La contessa e la sua permanente
C'è un passeggino trainabile da una capra che si dice appartenesse alla famiglia reale inglese, c'è una macchina per fare la permanente di una vecchia contessa svizzera, c'è un forcone in legno affilato come pochi, ma i pezzi pregiati sono altri e Esposito non fa nulla per nasconderlo, nella lunga passeggiata esplorativa che tocca ogni angolo di un vasto terreno, tra magazzini impolverati e sgabuzzini riempiti all'inverosimile: «Vado molto orgoglioso delle biciclette da lavoro: sono diciotto e ognuna di esse rappresenta un mestiere del passato».

Ci sono il lattaio, il sarto, il sacerdote, il fornaio e via dicendo, ognuno dei quali ha una bici attrezzata su misura, con la quale, fino a metà dello scorso secolo, affrontava le strade di campagna per portare a domicilio la propria opera: c'è anche quella dell'arrotino, l'ultima ad avere girato per la Bergamasca, all'inizio degli anni Sessanta, con la catena che si stacca e, dalle ruote del ciclo, si sposta su quella destinata all'affilatura. Tutto meravigliosamente vintage senza scadere nel trash, tutto abbastanza affascinante da meritare qualcosa in più di qualche estemporanea riemersione dalla polvere. Al momento, «Frammenti di storia» interviene a feste, sagre e manifestazioni culturali, portando a turno qualche elemento appartenente ad un singolo filone: spesso entra nelle scuole, come quella volta in cui i bambini restarono ammaliati da «Nonno Barba che fa le scintille», durante la riproposizione dei materiali del fabbro.

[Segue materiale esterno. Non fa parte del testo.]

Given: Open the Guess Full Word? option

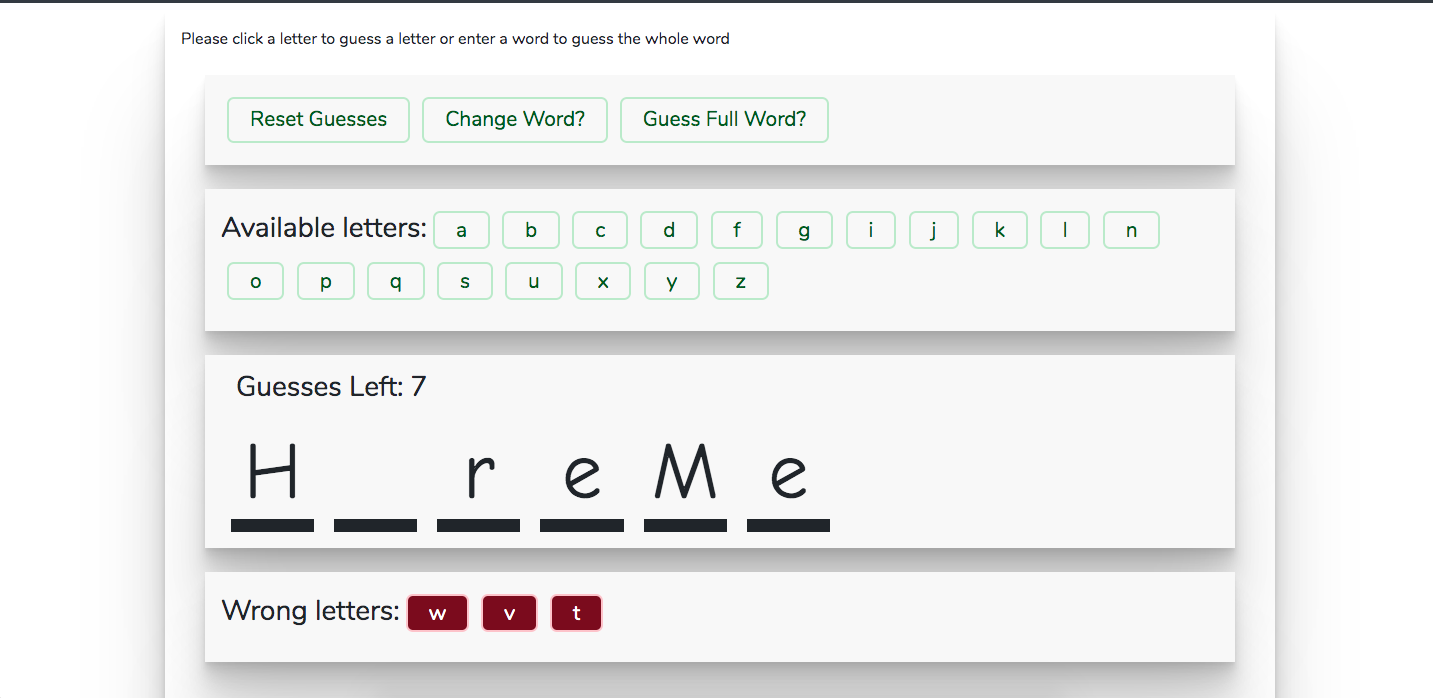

Reperti da esposizione «Il sogno sarebbe un museo: ma servirebbe la disponibilità di un grande capannone per potere tenere tutto esposto», chiosa Piero, che non sa dire quanto valga tutto quello che possiede, ma ha una sola certezza, «non venderei nemmeno per tutto l'oro del mondo».

Eppure lui, come gli altri soci, ha aperto il portafoglio parecchie volte, perché non sempre è stato sufficiente scoprire l'esistenza di un determinato aggeggio per entrarne in possesso: «Appena ci segnalano un oggetto, ci muoviamo per visionarlo: qualche volta ci viene donato, altre volte improvvisiamo vere e proprie trattative. E le volte che sembrava dura, l'ho spuntata con la tattica dello sfinimento», ridacchia alla fine della chiacchierata, davanti a una lattina di Coca-Cola. L'unico reperto che non appartiene chissà a quanti secoli fa.